Britain's Prince Charles paid a heartfelt tribute to his "darling grandmother" on Tuesday as the country unveiled its national memorial to queen Elizabeth, the queen mother.
Standing at the foot of the statue of her husband king George VI, and smiling in the direction of Buckingham Palace, the statue of the last empress of India is surrounded by friezes of moments from her life of 101 years.
Britain's monarch Queen Elisabeth II, senior members of the royal family, Prime Minister Gordon Brown and members of the queen mother's staff attended the unveiling in London, which Charles called a "cause for celebration and joyful nostalgia".
Born in 1900, Elizabeth Bowes-Lyon married in 1923 and was queen from 1936 until her husband's death from lung cancer in 1952.
Praised for her stoicism during World War II, she remained a cherished figure for many in Britain as the queen mother, or "Queen Mum", and more than one million people lined the route at her funeral in 2002.
Like the statue of king George, the queen mother is shown at 51 years old, wearing the Order of the Garter robes, facing towards the palace where the royal couple held out during the blitz of London in World War II.

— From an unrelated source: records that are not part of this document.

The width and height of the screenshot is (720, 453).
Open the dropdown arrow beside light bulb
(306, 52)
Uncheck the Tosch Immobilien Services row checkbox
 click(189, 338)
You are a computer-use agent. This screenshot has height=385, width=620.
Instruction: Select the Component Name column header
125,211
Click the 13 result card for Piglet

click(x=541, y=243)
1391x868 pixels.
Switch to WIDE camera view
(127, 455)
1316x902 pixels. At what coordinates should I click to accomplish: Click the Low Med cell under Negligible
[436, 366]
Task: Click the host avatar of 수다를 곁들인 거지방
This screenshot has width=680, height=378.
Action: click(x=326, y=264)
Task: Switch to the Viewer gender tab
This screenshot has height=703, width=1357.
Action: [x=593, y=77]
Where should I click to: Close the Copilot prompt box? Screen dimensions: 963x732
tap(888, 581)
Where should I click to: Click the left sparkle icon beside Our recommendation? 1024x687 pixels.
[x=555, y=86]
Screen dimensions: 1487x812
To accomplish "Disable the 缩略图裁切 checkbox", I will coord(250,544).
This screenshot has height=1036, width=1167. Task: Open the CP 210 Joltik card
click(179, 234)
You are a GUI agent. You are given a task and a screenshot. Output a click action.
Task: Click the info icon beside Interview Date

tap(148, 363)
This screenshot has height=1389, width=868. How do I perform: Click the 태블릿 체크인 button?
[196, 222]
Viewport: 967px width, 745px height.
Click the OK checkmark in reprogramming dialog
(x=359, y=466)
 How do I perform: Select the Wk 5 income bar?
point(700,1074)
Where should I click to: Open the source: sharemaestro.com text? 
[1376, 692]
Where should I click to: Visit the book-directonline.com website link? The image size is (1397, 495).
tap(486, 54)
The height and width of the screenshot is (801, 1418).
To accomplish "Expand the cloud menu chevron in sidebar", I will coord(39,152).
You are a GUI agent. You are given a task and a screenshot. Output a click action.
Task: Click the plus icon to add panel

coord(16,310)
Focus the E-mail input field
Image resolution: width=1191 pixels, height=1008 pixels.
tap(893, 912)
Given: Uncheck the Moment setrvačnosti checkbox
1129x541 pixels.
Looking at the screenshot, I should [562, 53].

"At long last my grandparents are reunited in this joint symbol which, in particular, reminds us of all they stood for and meant to so many during the darkest days this country has ever faced," Charles said.
The heir to the throne recalled her "perceptive wisdom, her calm in the face of all adversities, her steadfast belief in the British people and above all, her irresistible, irrepressible sense of mischievous humour."
The bronze monument, by sculptor Philip Jackson, is nine feet, six inches (2.9 metres) tall. It stands on The Mall, the processional route linking Buckingham Palace with Trafalgar Square.
Costing two million pounds (2.9 million dollars, 2.3 million euros), it was paid for by the sale of coins marking her daughter Queen Elizabeth II's 80th birthday.
"This particular sculpture is her national monument and shows her in majesty -- it's her as queen Elizabeth," said Jackson.
The statue is flanked by two 11-foot (3.35-metre) long friezes by artist Paul Day.
The first shows a wartime scene with the king and queen visiting bombed-out Londoners, with the second showing elements of her life as queen mother such as meeting veterans, at the races and with her corgi dogs.
Day said: "She is with the king in one panel and is the widower queen mother in the other and depicted to a certain extent as the grandmother of the nation."